Second, Trump is universally known and remains one of the most controversial figures in American political history. It’s not as though he will have an opportunity to remold his persona or repudiate words and actions that make him simply unacceptable to very nearly half the electorate. Trump’s favorability ratio (40 percent to 55 percent, per RealClearPolitics polling averages) is identical to Biden’s.
And third, Trump seems determined to double down on the very traits that make him so controversial. His second-term plans are straightforwardly authoritarian, and his rhetoric of dehumanizing and threatening revenge against vast swaths of Americans is getting notably and regularly harsher.
So Biden won’t have to try very hard to make 2024 a comparative — rather than a self-referendum — election.

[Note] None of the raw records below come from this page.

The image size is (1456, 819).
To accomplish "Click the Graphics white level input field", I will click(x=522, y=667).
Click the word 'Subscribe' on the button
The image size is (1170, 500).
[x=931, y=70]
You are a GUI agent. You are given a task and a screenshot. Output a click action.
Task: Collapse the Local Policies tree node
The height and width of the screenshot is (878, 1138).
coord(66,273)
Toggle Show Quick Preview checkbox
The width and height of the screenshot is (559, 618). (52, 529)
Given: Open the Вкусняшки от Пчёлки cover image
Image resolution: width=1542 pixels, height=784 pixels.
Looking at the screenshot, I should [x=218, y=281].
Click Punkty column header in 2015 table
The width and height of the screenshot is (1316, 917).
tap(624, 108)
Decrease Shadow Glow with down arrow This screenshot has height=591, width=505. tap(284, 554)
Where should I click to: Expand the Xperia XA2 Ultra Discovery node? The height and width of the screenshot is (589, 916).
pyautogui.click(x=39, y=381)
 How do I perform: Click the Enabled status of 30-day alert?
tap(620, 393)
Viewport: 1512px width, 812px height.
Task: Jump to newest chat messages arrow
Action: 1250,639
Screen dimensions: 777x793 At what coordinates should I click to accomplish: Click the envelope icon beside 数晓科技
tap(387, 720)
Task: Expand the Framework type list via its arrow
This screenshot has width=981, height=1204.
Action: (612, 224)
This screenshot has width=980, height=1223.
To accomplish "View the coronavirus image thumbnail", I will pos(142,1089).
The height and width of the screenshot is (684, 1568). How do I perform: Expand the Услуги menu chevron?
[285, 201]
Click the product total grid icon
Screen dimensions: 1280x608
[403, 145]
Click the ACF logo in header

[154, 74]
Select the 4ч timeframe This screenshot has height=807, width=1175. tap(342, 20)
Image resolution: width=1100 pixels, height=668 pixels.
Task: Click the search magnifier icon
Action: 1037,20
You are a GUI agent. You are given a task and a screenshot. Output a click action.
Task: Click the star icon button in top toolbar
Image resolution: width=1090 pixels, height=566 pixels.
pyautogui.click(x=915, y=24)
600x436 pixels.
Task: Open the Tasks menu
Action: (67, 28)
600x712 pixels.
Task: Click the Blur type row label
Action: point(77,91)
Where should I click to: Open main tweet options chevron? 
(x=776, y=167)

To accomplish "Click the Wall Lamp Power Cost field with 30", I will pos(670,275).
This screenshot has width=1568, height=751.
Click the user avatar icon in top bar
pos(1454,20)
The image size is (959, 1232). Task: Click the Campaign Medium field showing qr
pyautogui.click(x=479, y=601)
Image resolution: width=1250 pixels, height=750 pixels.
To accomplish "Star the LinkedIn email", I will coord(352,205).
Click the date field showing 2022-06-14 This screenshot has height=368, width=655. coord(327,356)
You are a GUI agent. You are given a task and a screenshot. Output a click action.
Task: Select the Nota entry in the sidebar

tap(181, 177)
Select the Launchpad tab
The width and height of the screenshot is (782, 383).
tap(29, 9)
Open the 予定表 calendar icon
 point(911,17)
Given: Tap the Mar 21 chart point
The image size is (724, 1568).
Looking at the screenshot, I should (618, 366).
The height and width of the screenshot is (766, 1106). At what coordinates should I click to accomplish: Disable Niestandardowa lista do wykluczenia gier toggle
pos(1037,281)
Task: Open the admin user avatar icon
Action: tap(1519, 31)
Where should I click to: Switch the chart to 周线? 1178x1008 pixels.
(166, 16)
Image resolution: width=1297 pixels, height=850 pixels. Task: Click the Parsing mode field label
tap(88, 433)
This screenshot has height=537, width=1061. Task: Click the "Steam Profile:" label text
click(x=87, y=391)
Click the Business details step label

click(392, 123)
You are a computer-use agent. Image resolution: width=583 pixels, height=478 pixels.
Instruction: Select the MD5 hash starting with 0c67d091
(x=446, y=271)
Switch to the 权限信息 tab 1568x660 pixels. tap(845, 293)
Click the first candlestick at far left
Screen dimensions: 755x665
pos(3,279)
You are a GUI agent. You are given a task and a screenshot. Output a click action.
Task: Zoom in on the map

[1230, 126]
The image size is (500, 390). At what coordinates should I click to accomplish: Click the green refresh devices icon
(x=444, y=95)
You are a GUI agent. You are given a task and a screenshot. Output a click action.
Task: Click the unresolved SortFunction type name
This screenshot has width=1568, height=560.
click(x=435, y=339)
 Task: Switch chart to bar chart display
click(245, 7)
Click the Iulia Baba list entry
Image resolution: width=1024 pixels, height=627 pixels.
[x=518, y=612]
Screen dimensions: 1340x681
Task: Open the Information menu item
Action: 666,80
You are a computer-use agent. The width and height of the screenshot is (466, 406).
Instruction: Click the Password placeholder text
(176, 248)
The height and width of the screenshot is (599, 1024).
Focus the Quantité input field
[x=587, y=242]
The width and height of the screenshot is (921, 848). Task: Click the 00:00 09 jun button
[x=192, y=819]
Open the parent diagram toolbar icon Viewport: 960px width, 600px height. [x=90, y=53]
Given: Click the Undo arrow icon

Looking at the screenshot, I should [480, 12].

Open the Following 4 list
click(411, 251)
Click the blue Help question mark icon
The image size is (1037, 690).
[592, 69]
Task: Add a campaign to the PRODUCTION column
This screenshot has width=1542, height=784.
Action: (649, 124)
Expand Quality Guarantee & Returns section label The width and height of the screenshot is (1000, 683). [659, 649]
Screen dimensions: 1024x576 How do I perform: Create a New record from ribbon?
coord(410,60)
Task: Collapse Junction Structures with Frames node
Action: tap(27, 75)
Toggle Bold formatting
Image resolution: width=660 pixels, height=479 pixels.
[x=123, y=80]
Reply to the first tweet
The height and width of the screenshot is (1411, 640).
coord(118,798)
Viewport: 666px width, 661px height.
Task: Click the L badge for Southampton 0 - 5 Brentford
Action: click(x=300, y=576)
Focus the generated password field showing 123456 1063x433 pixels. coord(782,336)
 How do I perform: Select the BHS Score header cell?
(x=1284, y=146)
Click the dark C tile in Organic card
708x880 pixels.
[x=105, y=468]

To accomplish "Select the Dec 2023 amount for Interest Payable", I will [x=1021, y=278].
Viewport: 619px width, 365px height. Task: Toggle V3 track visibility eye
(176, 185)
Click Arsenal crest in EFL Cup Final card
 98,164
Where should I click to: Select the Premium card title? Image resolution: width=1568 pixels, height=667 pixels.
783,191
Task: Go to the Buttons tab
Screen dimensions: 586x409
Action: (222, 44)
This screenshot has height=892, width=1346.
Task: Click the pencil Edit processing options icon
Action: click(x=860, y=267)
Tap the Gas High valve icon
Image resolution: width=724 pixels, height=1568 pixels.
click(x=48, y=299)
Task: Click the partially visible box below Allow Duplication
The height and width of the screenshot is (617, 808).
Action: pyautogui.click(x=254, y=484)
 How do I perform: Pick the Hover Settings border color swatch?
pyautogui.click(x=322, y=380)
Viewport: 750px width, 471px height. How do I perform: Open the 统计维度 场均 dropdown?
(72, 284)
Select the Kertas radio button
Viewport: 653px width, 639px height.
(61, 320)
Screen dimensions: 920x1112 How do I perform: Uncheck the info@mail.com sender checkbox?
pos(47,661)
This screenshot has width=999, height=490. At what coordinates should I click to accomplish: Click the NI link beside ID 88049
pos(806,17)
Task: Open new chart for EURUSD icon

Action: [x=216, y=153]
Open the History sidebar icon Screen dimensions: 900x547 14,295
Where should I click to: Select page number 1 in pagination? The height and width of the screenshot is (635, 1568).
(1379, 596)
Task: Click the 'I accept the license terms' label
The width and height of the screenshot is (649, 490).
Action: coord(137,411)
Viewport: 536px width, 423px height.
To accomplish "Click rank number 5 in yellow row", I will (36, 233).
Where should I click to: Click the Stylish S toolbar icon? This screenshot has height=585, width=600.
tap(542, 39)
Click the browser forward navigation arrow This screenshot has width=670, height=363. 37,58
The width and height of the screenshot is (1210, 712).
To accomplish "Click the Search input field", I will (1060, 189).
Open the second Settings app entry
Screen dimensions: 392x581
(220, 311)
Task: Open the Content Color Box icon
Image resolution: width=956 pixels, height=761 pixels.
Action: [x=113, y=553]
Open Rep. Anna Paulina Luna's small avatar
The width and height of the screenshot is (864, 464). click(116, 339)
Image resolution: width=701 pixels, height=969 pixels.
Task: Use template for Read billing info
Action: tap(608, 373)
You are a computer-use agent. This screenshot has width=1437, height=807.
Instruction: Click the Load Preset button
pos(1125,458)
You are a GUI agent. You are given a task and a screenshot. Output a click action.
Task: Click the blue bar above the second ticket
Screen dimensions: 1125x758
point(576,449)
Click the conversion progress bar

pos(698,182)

And his strategic goal is simply to make himself more popular than his unpopular opponent while winning at least a draw among the significant number of voters who don’t particularly like either candidate.
This last part won’t be easy. Trump won solidly in both 2016 and 2020 among voters who said they didn’t like either major-party candidate (the saving grace for Biden was that there weren’t that many of them in 2020; there will probably be an awful lot of them next November). So inevitably, the campaign will need to ensure that every persuadable voter has a clear and vivid understanding of Trump’s astounding character flaws and extremist tendencies. What will make this process even trickier is the availability of robust independent and minor-party candidates who could win a lot of voters disgusted by a Biden-Trump rock fight.
So the formula for a Biden reelection is to do everything possible to boost his job-approval ratings up into the mid-40s or so and then go after Trump with all the abundant ammunition the 45th president has provided him. The more popular Biden becomes, the more he can go back to the “normalcy” messaging that worked (albeit narrowly) in 2020.
If the economy goes south or overseas wars spread or another pandemic appears, not even the specter of an unleashed and vengeful authoritarian in the White House will likely save Biden; the same could be true if Uncle Joe suffers a health crisis or public lapses in his powers of communication. But there’s no reason he cannot win reelection with some luck and skill — and with the extraordinary decision of the opposition party to insist on nominating Trump for a third time. Yes, the 45th president has some political strengths of his own, but he would uniquely help Biden overcome the difficulty of leading a profoundly unhappy nation.